Genomic Science Program
U.S. Department of Energy | Office of Science | Biological and Environmental Research Program

Quantify the Impact of Your Data with DOE JGI’s Genome Citation Service


Neil Byers, Chris Beecroft, Charles Parker, and Kjiersten Fagnan* (


Joint Genome Institute



Development of a new resource that deepens the community’s understanding of the impact of data reuse.


Steady increases in sequencing capacity, combined with rapid accumulation of publications and associated resources, have increased the complexity of maintaining associations between literature and genomic data. Accumulated errors and omissions in the literature and databases compound the difficulty of the task. Automated approaches to maintaining and confirming associations among these resources have become necessary.

Here researchers present the U.S. Department of Energy (DOE) Joint Genome Institute’s (JGI) Genome Citation Service (GCS), which discovers literature that incorporates genome data whether or not the source of the data was properly attributed by the authors. This service provides a number of advantages over manual curation including consistent coverage of public resources, automatic updating of genome project metadata, and augmentation of genome project metadata through documentation of previously unrecognized uses by the scientific community. The service significantly reduces labor costs associated with manual literature review while improving the quality, accuracy and consistency of genome metadata maintained by the DOE JGI.

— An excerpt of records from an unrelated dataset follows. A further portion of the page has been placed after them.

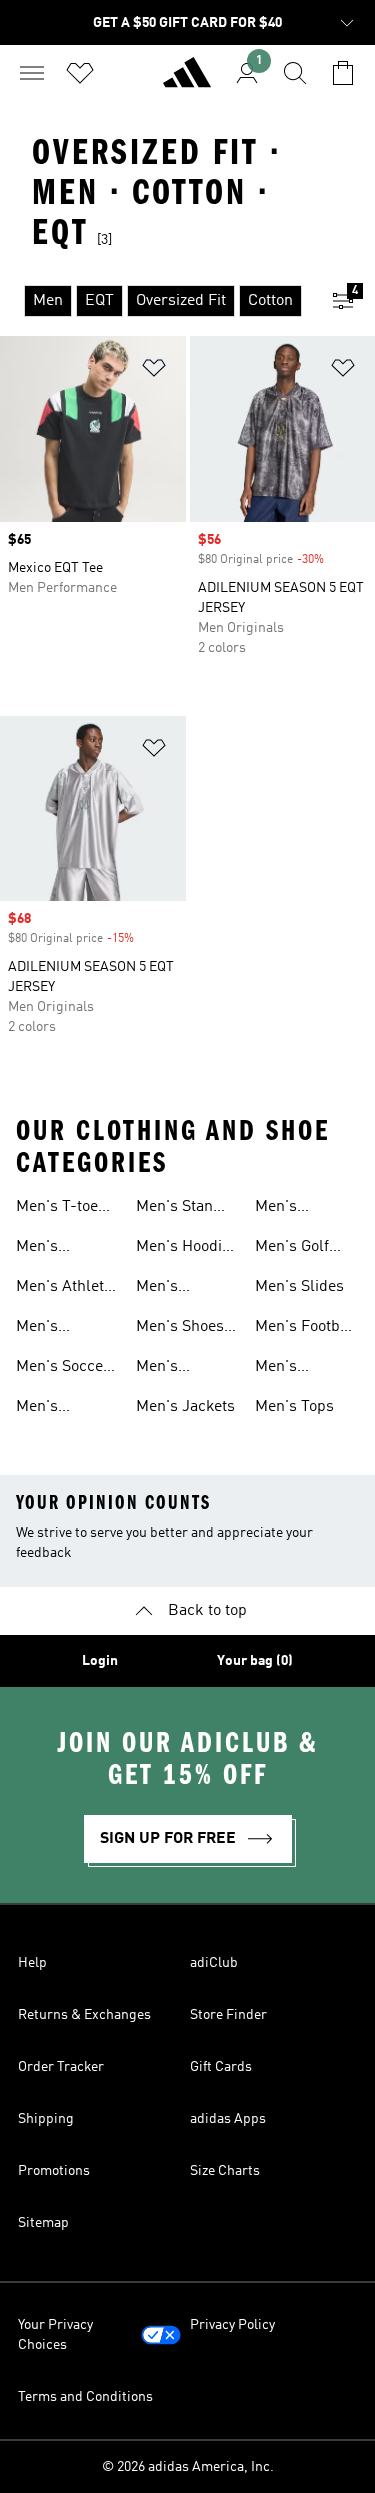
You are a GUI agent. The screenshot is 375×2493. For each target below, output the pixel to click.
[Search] (295, 73)
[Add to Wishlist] (154, 371)
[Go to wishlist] (80, 73)
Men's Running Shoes (166, 1289)
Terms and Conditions (85, 2397)
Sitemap (43, 2223)
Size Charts (225, 2171)
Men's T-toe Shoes (57, 1209)
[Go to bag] (343, 73)
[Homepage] (187, 81)
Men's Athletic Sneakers (66, 1289)
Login (100, 1661)
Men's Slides (299, 1287)
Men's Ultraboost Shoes (173, 1369)
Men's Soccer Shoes (63, 1369)
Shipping (46, 2119)
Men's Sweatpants (295, 1369)
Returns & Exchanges (84, 2015)
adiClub (214, 1963)
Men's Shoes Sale (180, 1329)
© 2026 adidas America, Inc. (188, 2467)
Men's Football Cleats (306, 1329)
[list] (155, 301)
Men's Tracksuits (53, 1329)
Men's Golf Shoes (292, 1249)
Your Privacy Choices (55, 2335)
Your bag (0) (255, 1661)
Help (32, 1963)
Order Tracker (61, 2067)
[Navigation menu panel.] (32, 73)
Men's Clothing (284, 1209)
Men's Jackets (185, 1407)
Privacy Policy (232, 2325)
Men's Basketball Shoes (53, 1409)
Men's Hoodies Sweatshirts (187, 1249)
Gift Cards (221, 2067)
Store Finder (228, 2015)
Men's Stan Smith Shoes (179, 1209)
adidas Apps (228, 2119)
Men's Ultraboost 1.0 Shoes (65, 1249)
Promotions (54, 2171)
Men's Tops (294, 1407)
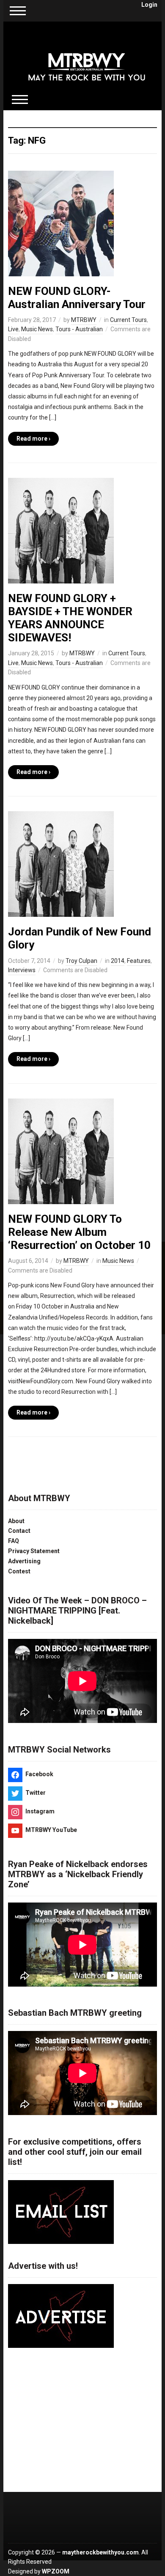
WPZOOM (55, 2571)
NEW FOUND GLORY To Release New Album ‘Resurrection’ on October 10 (79, 1232)
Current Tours (128, 319)
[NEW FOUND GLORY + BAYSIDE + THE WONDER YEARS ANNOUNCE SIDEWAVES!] (61, 529)
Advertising (24, 1561)
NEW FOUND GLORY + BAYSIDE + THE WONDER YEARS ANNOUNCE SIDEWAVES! (70, 618)
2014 (117, 960)
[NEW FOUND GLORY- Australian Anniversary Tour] (61, 222)
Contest (19, 1571)
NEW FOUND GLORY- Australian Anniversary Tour (77, 298)
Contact (19, 1530)
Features (139, 960)
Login (149, 4)
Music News (37, 329)
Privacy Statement (34, 1551)
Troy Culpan (81, 960)
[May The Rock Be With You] (87, 60)
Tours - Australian (79, 329)
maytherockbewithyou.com (100, 2552)
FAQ (13, 1540)
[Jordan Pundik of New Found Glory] (61, 863)
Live (13, 329)
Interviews (22, 970)
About (16, 1521)
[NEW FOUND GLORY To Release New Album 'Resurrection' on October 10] (61, 1150)
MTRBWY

The DOE JGI seeks to deepen its understanding of the impact of its user community’s science by connecting its data products to publications. The GCS facilitates this understanding, improves credit attribution for data generators, and can encourage data sharing by allowing scientists to see how reuse amplifies the impact of their original studies. Doing so supports JGI’s commitment to FAIR data practices and allows JGI to meet its obligations as a DOE Office of Science Public Reusable Research (SC PuRe) data resource.

The GCS increases the number of known publications that incorporate JGI data products and, as a publicly available resource, the GCS enables researchers to better understand their impact. Researchers seek feedback from the Genomic Science program (GSP) community on the usability of this resource.

Funding Information

This research was conducted by the U.S. Department of Energy Joint Genome Institute (, a DOE Office of Science User Facility, is supported by the Office of Science of the U.S. Department of Energy operated under Contract No. DE-AC02-05CH11231.